EXERCISE A ::
Answer these questions using the passage about the Louza Station shooting:
(i) How many officers did Everson gather inside the station?
(ii) On what date did Everson appear before the Mixed Court?
(iii) How many people were on strike by June 4?
EXERCISE B ::
Continue the passage about the Louza Station shooting and its aftermath from its final sentence.

TEXT PASSAGE: Begin

The futile struggle to control the protest continued until 3:30 PM, when the demonstrators had now collected more than 2,000 men, and had advanced to being mere yards away from the Louza Station's gates. Everson, believing that the crowd was trying to overrun them and take the police station, collected all the officers he could find inside the station, which were only six people, and had them arm themselves with firearms. He then confronted the crowd by giving a verbal warning, "Stop! If you don't stop, I will shoot!", in both English and Wu. Seeing that the crowd was not deterred, he brandished his pistol.

Approximately 12 seconds after this point, the crowd came within 6 feet of the station. Without any prior warning, the students at the front jolted forward and broke into a mad dash for the Louza Station. Everson gave his men the order to fire.

The other constables complied, and the shooting barrage continued for less than half a minute. The crowd dispersed almost instantaneously. Four men were killed on the spot, dozens severely wounded and rushed to the hospital, where nine more would succumb to their wounds. A total of thirteen men died, some of which are minors.

== Aftermath ==
Shanghai's rage immediately boiled over, as protests and violence skyrocketed. Right after the incident, on June 1, the Communist Party began organizing strikes. Students ceased to go to school, workers ceased to work, and merchants ceased to trade; By June 4, over 74,000 people had already been on strike, forcing public life in the Settlement to grind to a halt. Rioters began wreaking havoc in earnest, destroying Shanghai's infrastructure.

A trial and investigation of the Incident was carried out, and Everson appeared before the Mixed Court on July 2 to testify about his actions. He argued that he had sufficient reason to believe that the protestors were attempting to take his police station, so he was firing in self defense when he gave that order to shoot, citing the Constable Handbook: "when life or property is under threat, shoot to kill".

Everson himself, however, was not tried; the testimonies he offered was used to prosecute the surviving protestors of the Incident. No formal charges were ever pressed upon him.

== Resignation from the Police ==
Although Everson was technically not guilty legally speaking for shooting the protestors, he was in the eyes of the Shanghai public. As enormous pressure mounted around the Settlement, the Municipal Council was forced to lay him off.

TEXT PASSAGE: End
DATA SECTION: Begin

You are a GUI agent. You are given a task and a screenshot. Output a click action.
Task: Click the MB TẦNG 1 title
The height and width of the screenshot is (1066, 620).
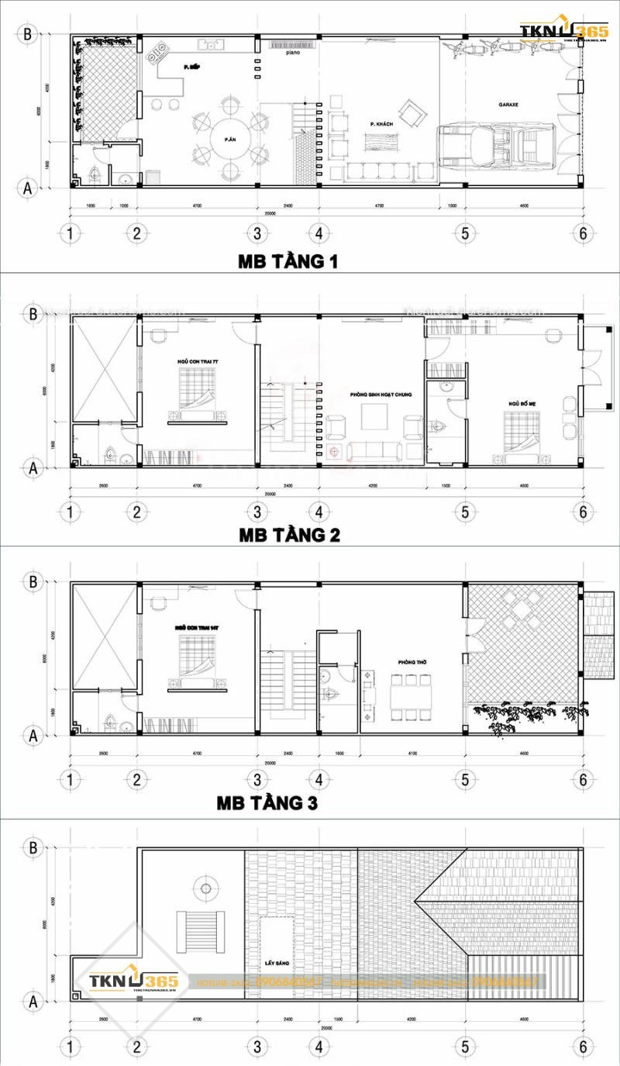pyautogui.click(x=288, y=262)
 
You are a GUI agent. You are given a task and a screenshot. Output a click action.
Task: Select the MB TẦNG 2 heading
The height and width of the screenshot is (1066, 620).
pyautogui.click(x=288, y=535)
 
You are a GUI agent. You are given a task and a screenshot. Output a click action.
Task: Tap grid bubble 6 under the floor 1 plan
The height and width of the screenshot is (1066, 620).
pyautogui.click(x=583, y=232)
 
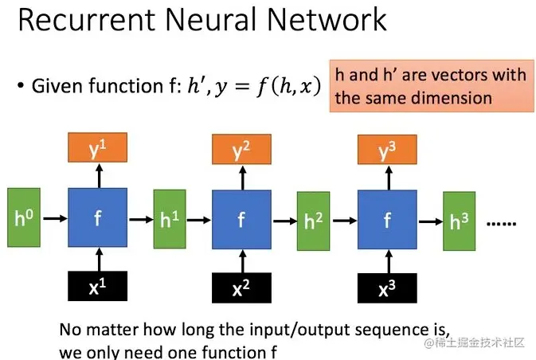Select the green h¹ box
(169, 218)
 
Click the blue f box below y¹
(98, 217)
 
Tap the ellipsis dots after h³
(502, 224)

DATA SECTION: End

TASK ANSWER A ::
(i) Six
(ii) July 2
(iii) Over 74,000

TASK ANSWER B ::
Everson was first transferred from the Louza station to the Putuo station, thus marginalizing his post and drastically reducing his salary. Everson protested heavily against this, begging his superiors to not punish him for his actions on May 30. Just overnight he became "hypersensitive, fanciful, and suffering from nerves". After several more months, the Municipal Council forced Everson to "voluntarily" resign from his office on December 29, 1925. Either to comfort or to complete their gesture of kindness, the SMC wrote Everson a thank-you note assuring him that nobody accuses him of any wrongdoings of his part in the Incident, to which Everson replied cautiously in his diary, "I did nothing wrong".

After resigning, Everson stayed in Shanghai for another three months, debating with the Municipal Council about his pension. They reached a compromise in early 1926, that Everson agreed to be formally laid off in exchange for a 2000-pound annual pension. This huge amount sparked another small protest, because many Chinese believed that their tax money was used to pay the outrageously generous funds.

On February 25, 1926, Edward William Everson left Shanghai with his wife and only child. They boarded a steamship of the London and China Express bound for Britain, and never returned again.

== Later life and death ==
Everson returned to Machen, Monmouthshire in 1927. He served shortly in the local patrol team as an officer, picking up his old occupation back in Shanghai briefly. His large pension fund kept him surviving for another twenty years, but his living had already disintegrated.

Edward William Everson passed away on October 24, 1950. He was buried in a Welsh common graveyard without any decorations; on his tombstone was engraved "We'll meet again" in plain text.